Did he likewise owe it to himself to encounter the void, the radical absence of the objet d'art where the viewer's gaze is drawn to look for it? Probably, inasmuch as nothingness is one of the possibilities open in the universal expansion of the pictorial. However, this possibility is not quite the same as the others. With it, it is as if Hyde's art has crossed over to the other side of the barrier: the work is no longer what is to be looked at, but the place from where to look at what it is not and which, in a singular relationship of pure negativity, can be nothing else than its own absence. What I see from this side of the barrier is no longer the positivity of a work, but neither is it the positivity of a substitute for the work. What I see is the pure defection of the work. The art of the last ten years has provided a few fine opportunities for such a situation to emerge. We have already mentioned certain of Rockenschaub's propositions. We must also of course mention Elisabeth Ballet's fences and among them, those of Delta (1996) or Wedge (1996). Certainly, Hyde was probably not the most likely candidate to produce such a turn of events. Nevertheless, it is exemplary that this pandemic of pictorial effect, liable to hit any being here below, should, in one of the moments of the game Hyde has made of it, come across the temptation of operal vacancy.
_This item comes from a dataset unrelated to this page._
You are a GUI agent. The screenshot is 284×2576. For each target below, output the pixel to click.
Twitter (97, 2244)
But it remains no more than a temptation, and a fleeting one at that. As we have seen, Hyde's barrier can very well be understood differently, as the assertion of painting's ability to produce its effect even in its absence. All the same... And since Hyde's art is one of those that best teach us cheerfully to jump over barriers be they historical, stylistic or generic, why not, with reference to him, jump over the barrier of univocality?